Lenny's PodcastTaking control of your career | Ethan Evans (Amazon)
CHAPTERS
- 0:00 – 0:36
Why inventiveness is about a few great ideas (not constant breakthroughs)
Ethan opens with a counterintuitive take: you don’t need lots of ideas to be seen as inventive—one strong idea can take years to fully express. He uses examples like Prime and Kindle to show how sustained iteration, not nonstop ideation, creates “inventor” reputations.
- •A small number of good ideas can power a long inventive track record
- •Execution/iteration is the long tail of any invention
- •Examples: Prime and Kindle improving over decades
- •Framing inventiveness as expression over time, not flashes of genius
- 0:36 – 4:37
Ethan’s Amazon background and what this episode will cover
Lenny introduces Ethan’s 15-year Amazon career, major products he helped build, and his current work coaching leaders. The episode roadmap is set: the Magic Loop framework, interviewing, failure lessons with Jeff Bezos, Amazon leadership principles, contrarian takes, and a lightning round.

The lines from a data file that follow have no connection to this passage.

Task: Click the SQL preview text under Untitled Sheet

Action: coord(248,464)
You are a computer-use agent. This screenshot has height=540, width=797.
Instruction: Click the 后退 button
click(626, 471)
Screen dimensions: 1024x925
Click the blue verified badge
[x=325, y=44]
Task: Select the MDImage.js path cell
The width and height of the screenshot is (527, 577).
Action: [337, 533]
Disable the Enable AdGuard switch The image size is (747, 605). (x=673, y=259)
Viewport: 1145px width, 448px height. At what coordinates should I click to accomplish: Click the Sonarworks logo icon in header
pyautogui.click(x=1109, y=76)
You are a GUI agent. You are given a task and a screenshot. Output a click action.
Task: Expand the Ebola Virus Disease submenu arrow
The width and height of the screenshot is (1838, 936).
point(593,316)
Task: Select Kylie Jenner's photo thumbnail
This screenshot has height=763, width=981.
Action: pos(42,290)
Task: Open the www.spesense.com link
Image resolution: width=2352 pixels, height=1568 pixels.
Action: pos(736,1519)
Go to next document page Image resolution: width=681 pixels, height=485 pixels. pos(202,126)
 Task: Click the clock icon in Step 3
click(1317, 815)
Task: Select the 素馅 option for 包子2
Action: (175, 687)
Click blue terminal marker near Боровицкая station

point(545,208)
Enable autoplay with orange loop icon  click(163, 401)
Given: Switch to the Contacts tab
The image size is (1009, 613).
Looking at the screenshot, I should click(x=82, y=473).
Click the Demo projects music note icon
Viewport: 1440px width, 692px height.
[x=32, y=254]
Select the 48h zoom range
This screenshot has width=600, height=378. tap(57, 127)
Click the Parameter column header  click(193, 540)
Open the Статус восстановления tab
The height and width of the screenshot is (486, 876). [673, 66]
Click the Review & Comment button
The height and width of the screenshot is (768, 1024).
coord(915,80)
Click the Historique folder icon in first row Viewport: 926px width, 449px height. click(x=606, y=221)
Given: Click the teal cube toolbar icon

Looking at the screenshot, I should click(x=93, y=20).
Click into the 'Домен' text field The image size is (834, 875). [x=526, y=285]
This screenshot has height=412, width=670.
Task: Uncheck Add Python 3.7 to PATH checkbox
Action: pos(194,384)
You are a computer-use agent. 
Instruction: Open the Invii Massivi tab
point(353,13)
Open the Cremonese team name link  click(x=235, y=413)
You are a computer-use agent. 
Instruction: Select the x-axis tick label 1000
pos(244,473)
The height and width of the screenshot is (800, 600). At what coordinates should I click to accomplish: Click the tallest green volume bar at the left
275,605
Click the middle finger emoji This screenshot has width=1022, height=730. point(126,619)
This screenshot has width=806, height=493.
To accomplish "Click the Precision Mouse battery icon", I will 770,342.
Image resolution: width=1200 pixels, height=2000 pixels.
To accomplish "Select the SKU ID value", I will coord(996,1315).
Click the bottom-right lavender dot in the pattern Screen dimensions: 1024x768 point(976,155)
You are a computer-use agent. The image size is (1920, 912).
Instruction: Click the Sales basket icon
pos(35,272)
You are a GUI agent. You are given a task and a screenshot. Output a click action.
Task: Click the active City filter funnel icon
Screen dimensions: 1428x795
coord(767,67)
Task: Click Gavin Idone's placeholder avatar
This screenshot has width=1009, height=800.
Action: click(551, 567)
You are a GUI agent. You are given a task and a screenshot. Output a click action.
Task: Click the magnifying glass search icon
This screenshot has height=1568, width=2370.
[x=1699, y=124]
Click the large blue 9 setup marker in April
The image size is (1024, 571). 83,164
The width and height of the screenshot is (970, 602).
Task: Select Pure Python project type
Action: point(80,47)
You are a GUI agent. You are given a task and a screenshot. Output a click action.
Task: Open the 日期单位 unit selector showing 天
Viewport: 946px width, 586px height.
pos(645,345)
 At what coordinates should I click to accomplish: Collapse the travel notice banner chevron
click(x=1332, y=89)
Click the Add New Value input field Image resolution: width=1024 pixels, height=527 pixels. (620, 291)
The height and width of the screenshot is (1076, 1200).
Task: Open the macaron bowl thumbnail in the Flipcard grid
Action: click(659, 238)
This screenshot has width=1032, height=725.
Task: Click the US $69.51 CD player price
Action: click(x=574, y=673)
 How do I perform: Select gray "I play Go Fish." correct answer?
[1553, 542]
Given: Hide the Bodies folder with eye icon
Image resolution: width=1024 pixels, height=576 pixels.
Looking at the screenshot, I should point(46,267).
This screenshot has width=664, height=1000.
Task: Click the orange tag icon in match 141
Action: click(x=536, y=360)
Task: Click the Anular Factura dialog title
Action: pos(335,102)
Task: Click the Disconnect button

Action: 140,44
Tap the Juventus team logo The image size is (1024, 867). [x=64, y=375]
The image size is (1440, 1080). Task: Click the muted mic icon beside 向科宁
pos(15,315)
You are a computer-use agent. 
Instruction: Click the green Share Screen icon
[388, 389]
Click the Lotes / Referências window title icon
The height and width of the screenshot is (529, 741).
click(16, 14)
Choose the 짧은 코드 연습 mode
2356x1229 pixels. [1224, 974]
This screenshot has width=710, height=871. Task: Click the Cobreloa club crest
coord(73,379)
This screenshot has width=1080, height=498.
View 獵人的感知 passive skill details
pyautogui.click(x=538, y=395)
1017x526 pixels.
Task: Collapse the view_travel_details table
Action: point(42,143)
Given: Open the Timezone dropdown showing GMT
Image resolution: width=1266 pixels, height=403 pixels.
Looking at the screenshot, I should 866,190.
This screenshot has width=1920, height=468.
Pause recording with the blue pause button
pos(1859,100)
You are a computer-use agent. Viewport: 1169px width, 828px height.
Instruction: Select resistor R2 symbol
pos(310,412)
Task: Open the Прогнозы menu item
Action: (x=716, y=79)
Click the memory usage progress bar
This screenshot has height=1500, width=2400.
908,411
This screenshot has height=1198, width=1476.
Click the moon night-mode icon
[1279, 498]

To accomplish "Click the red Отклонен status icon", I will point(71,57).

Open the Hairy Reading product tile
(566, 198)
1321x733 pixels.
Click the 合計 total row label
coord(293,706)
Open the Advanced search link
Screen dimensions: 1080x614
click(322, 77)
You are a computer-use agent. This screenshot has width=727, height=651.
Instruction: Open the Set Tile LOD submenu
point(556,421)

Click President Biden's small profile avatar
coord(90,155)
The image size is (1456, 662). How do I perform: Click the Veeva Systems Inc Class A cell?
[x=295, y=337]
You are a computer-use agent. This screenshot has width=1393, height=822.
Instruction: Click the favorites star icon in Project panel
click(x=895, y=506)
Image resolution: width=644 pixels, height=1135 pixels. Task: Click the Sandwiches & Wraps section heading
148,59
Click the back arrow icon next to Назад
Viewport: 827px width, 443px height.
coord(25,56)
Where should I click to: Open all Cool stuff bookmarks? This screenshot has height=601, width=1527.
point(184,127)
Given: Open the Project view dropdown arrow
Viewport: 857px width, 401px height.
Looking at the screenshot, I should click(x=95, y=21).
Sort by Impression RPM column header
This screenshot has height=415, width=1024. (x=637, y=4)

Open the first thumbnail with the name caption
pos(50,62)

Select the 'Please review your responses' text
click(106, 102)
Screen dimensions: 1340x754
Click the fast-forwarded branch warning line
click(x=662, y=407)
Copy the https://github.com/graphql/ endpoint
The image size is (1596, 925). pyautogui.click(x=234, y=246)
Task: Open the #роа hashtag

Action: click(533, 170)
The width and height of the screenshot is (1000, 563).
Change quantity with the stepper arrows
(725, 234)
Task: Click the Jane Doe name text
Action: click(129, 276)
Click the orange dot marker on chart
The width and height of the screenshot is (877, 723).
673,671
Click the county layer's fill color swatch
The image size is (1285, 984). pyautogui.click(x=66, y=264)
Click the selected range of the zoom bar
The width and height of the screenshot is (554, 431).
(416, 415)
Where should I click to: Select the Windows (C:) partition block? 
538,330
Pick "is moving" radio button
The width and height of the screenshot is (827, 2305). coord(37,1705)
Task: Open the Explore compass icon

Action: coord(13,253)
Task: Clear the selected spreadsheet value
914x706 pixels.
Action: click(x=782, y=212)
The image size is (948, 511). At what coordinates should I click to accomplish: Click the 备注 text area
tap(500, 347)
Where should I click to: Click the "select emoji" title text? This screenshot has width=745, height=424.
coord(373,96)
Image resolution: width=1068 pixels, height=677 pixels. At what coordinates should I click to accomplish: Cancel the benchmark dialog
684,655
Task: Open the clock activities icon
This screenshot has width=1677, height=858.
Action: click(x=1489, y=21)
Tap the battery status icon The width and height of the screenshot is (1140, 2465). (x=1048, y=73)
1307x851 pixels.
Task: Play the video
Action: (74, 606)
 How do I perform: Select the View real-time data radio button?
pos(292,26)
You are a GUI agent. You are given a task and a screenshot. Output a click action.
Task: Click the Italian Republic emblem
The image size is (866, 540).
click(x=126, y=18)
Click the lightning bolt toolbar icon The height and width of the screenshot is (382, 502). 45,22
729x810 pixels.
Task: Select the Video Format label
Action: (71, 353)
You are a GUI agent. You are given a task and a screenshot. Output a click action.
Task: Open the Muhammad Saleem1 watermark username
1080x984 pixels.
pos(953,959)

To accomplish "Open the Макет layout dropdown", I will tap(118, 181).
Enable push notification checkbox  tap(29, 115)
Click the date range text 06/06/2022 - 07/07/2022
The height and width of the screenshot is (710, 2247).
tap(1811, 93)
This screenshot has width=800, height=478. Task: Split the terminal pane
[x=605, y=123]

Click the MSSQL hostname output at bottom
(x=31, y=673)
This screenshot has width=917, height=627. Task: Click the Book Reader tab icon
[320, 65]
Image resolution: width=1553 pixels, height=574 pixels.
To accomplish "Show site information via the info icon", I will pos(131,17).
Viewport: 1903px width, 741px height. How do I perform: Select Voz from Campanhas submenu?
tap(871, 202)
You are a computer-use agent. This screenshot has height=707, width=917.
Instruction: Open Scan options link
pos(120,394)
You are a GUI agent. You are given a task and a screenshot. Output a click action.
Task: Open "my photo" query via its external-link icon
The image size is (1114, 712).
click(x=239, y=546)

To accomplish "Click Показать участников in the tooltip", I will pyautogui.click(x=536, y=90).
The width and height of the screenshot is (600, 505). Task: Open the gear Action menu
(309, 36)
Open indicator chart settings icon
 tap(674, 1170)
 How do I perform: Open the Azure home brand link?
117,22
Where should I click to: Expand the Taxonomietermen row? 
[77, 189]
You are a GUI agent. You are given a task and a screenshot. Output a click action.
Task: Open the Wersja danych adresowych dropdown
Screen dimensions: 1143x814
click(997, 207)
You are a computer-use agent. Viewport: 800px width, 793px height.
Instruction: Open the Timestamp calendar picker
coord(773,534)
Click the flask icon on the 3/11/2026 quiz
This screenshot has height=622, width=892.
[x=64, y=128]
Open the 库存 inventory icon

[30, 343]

- •Ethan’s leadership scope: VP at Amazon, teams up to 800+
- •Key products: Prime Video, Appstore, Prime Gaming, Twitch Commerce
- •Current focus: executive coaching and leadership courses
- •Episode agenda preview
- 4:37 – 8:31
The Magic Loop: a practical framework for career growth
Ethan explains the five-step Magic Loop designed to help people advance even with an imperfect or busy manager. It starts with solid performance, builds trust by helping your manager, and then aligns your goals with the team’s needs through repeated cycles.
- •Step 1: Do your current job well (get aligned with your manager’s expectations)
- •Step 2: Ask your boss how you can help
- •Step 3: Do what they ask (even if it’s not glamorous)
- •Step 4: Ask to align help with your personal goal (promotion/role/skills)
- •Step 5: Repeat to compound trust and opportunity
- 8:31 – 11:00
Why it’s called “magic,” and why managers often don’t manage careers well
Ethan shares why the framework earned its name: it works so reliably that some people feel overwhelmed by the new opportunities it unlocks. He also explains why you often can’t just ask for growth—many managers are well-intentioned but too busy or not skilled at career development.
- •“Magic” effect: rapid opportunity and promotions can snowball
- •Common exception: truly exploitative managers (rare)
- •Most managers are busy; career development gets deprioritized
- •The loop is designed for imperfect, overloaded managers
- 11:00 – 12:46
Clarifications: ownership of your career + leaders can run the loop too
Ethan addresses a common objection—“my manager should notice”—by emphasizing controllability: the loop puts progress in your hands. He also notes managers can initiate the same partnership with their reports to create a virtuous cycle of development and performance.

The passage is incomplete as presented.